The Triviality of Performative Social Justice in Media

Following worldwide protests empowering black and indigenous lives, corporations have attempted catering to the masses by sporting temporary Black Lives Matter logos, altering racially insensitive brand names, and so on. Corporate media is another participator of such performative allyship, with white voice actors collectively stepping down from black roles. But why are shows like The Simpsons, Big Mouth, and Family Guy releasing statements of regret, conveniently after several season releases and a time of mass civil unrest? 

With corporations, capital is a top priority. This means effectively appealing to their consumers to maintain or increase sales. The hard truth is: they don’t really care for the people; they care for what’s in the people’s pockets. 

If companies truly cared, they would recognize discrimination in the workplace, and the plight of minorities under a consumerist state.

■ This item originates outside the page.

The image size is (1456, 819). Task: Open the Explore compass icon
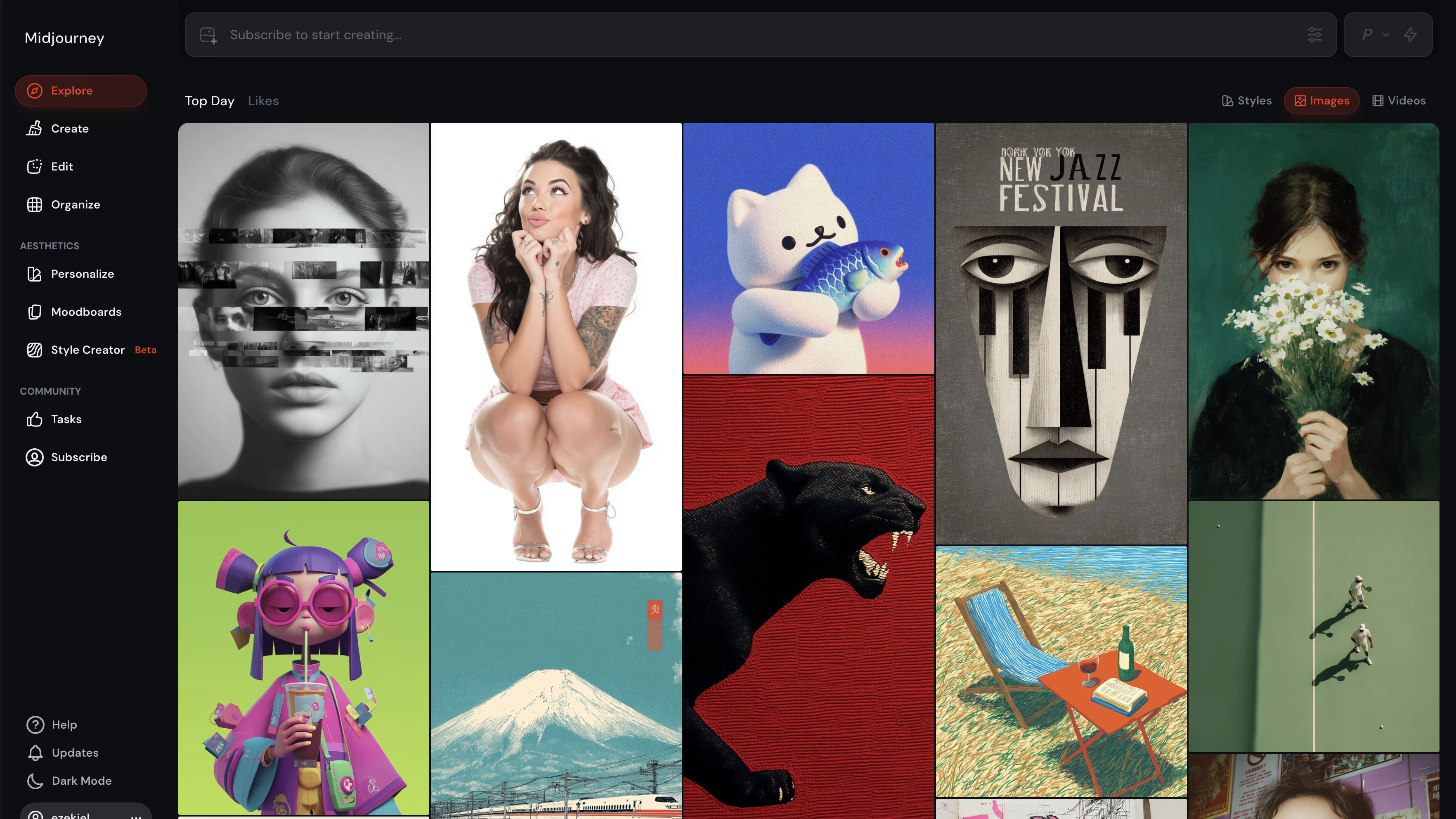pyautogui.click(x=35, y=90)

For all these reasons, companies recasting characters is insignificant to the movement; in fact, it belittles it. It is an attempt to appease, assimilate, and attract. Minor, symbolic, and performative changes are not worth celebrating when the system in place continues to harm black and indigenous lives. And corporations should not be praised for their solidarity when they continue to exist, because their existence encourages consumerism. 

Lastly, appropriating a cultural vernacular for comedic purposes is wrong, and it’s comical to me how only now actors are aware of this.

Corporate activism delegitimizes an ever-growing movement for real change, and we refuse to settle until there is real change.